Task details: Begin at the line that has "Clear Last 3" and stop after the line that has "This screenshot has width=1217, height=980.". Write those entries out again, switching "column" to "field" and leaving everything else unchanged.

---+---

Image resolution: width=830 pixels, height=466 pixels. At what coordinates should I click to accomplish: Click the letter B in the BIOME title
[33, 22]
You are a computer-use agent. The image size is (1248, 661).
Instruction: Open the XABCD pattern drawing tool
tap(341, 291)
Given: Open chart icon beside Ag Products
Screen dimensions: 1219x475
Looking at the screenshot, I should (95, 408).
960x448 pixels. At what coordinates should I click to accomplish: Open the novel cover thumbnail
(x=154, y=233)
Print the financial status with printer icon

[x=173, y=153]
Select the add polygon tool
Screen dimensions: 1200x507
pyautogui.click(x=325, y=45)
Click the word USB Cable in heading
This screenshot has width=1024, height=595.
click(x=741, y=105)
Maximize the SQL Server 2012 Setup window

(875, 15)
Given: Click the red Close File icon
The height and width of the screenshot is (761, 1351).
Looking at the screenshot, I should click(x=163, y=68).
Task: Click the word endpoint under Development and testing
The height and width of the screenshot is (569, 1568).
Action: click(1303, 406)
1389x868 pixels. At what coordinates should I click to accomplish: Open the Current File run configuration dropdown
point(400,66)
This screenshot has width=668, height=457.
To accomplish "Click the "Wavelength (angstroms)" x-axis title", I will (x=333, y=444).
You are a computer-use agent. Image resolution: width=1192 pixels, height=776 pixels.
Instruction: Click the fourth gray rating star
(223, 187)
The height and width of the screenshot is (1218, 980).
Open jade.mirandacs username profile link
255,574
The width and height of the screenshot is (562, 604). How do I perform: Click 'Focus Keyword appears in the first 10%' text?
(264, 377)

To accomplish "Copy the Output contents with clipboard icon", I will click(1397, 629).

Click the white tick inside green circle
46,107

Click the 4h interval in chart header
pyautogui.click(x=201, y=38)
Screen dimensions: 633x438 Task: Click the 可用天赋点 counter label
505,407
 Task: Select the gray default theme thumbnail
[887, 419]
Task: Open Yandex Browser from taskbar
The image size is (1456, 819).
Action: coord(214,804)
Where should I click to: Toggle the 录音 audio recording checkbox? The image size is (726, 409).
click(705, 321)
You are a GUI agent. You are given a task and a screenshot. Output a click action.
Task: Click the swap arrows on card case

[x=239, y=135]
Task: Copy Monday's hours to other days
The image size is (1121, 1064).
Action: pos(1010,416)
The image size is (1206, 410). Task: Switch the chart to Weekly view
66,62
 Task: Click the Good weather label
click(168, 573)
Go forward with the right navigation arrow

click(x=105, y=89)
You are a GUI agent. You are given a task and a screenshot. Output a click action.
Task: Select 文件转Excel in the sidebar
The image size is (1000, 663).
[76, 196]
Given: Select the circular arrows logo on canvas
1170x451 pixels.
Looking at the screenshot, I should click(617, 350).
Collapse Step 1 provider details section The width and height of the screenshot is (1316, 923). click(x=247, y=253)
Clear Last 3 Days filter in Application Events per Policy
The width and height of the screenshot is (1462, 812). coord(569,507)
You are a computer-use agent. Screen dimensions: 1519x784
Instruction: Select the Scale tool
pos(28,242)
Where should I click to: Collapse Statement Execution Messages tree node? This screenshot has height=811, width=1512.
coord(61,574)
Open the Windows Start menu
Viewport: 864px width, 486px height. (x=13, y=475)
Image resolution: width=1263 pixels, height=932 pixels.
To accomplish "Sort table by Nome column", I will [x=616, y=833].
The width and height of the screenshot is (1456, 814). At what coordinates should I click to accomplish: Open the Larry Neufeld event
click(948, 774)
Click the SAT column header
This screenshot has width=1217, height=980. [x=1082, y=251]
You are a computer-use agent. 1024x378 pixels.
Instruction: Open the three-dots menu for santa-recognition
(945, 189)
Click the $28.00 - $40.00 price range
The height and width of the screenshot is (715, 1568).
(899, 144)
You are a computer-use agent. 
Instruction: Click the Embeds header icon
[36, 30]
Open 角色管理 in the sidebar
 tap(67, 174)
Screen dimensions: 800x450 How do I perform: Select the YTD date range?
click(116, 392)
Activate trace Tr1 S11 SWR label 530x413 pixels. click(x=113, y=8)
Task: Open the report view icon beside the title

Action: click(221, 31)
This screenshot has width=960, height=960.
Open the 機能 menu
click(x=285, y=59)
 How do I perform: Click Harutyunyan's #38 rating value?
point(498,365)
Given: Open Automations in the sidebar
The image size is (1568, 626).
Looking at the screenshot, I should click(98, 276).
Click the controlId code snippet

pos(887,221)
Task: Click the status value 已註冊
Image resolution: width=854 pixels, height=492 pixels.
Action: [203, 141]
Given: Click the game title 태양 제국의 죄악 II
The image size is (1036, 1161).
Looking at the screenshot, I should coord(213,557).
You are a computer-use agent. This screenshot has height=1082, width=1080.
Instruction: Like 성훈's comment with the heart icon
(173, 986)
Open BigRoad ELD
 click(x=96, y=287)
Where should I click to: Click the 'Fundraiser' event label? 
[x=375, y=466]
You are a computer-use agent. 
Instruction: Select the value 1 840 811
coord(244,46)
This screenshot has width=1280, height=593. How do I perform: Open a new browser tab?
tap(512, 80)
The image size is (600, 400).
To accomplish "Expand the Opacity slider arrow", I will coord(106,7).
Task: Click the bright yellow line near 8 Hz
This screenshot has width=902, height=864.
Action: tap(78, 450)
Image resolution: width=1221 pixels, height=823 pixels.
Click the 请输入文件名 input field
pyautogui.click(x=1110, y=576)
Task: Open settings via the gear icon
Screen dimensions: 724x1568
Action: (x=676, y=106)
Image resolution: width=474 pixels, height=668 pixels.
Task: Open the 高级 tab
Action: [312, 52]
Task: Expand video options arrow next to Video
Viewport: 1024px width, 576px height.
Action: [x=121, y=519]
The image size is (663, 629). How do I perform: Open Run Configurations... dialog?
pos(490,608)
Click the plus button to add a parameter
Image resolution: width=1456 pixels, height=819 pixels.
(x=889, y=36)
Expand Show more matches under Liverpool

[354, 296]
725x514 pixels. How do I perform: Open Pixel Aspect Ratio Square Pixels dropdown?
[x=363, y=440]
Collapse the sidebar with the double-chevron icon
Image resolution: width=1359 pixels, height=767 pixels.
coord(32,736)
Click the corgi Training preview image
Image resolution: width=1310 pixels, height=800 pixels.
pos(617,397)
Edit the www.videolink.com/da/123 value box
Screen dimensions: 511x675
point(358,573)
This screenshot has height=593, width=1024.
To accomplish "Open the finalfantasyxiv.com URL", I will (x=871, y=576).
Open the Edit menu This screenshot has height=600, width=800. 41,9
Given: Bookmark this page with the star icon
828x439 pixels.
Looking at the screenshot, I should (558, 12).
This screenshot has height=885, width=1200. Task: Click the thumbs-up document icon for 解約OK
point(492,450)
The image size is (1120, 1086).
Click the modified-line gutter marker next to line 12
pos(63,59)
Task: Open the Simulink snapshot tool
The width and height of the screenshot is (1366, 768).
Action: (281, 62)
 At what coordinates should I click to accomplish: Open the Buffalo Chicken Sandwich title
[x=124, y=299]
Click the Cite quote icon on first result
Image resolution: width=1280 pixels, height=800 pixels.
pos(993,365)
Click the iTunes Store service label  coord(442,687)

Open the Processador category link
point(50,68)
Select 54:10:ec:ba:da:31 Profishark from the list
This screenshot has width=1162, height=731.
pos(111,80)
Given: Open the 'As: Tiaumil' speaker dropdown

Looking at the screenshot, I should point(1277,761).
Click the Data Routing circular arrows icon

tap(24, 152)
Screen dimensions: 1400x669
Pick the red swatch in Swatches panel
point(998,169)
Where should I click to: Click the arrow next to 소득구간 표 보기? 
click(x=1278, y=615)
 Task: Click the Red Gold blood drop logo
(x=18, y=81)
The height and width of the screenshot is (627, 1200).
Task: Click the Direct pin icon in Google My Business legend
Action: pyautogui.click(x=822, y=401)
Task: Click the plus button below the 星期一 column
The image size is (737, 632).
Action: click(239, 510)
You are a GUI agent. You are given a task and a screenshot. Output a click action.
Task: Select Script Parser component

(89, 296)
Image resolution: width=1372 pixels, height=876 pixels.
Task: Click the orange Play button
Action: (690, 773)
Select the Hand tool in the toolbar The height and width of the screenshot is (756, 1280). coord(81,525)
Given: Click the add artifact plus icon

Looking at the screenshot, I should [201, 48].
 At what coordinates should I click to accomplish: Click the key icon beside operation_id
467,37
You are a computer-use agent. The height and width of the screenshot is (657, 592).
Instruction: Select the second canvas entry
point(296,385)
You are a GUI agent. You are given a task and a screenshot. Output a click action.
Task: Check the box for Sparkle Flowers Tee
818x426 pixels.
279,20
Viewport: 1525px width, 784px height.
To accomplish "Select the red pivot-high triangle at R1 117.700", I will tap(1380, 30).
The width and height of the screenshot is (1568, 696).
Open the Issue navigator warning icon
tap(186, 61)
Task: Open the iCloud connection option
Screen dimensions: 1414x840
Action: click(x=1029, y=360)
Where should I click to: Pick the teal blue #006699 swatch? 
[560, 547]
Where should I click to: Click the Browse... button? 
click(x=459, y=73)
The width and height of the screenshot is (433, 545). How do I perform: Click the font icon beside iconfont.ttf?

---+---

Task output:
Clear Last 3 Days filter in Application Events per Policy
The width and height of the screenshot is (1462, 812). coord(569,507)
You are a computer-use agent. Screen dimensions: 1519x784
Instruction: Select the Scale tool
pos(28,242)
Where should I click to: Collapse Statement Execution Messages tree node? This screenshot has height=811, width=1512.
coord(61,574)
Open the Windows Start menu
Viewport: 864px width, 486px height. (x=13, y=475)
Image resolution: width=1263 pixels, height=932 pixels.
To accomplish "Sort table by Nome field", I will [x=616, y=833].
The width and height of the screenshot is (1456, 814). At what coordinates should I click to accomplish: Open the Larry Neufeld event
click(948, 774)
Click the SAT field header
This screenshot has width=1217, height=980. [x=1082, y=251]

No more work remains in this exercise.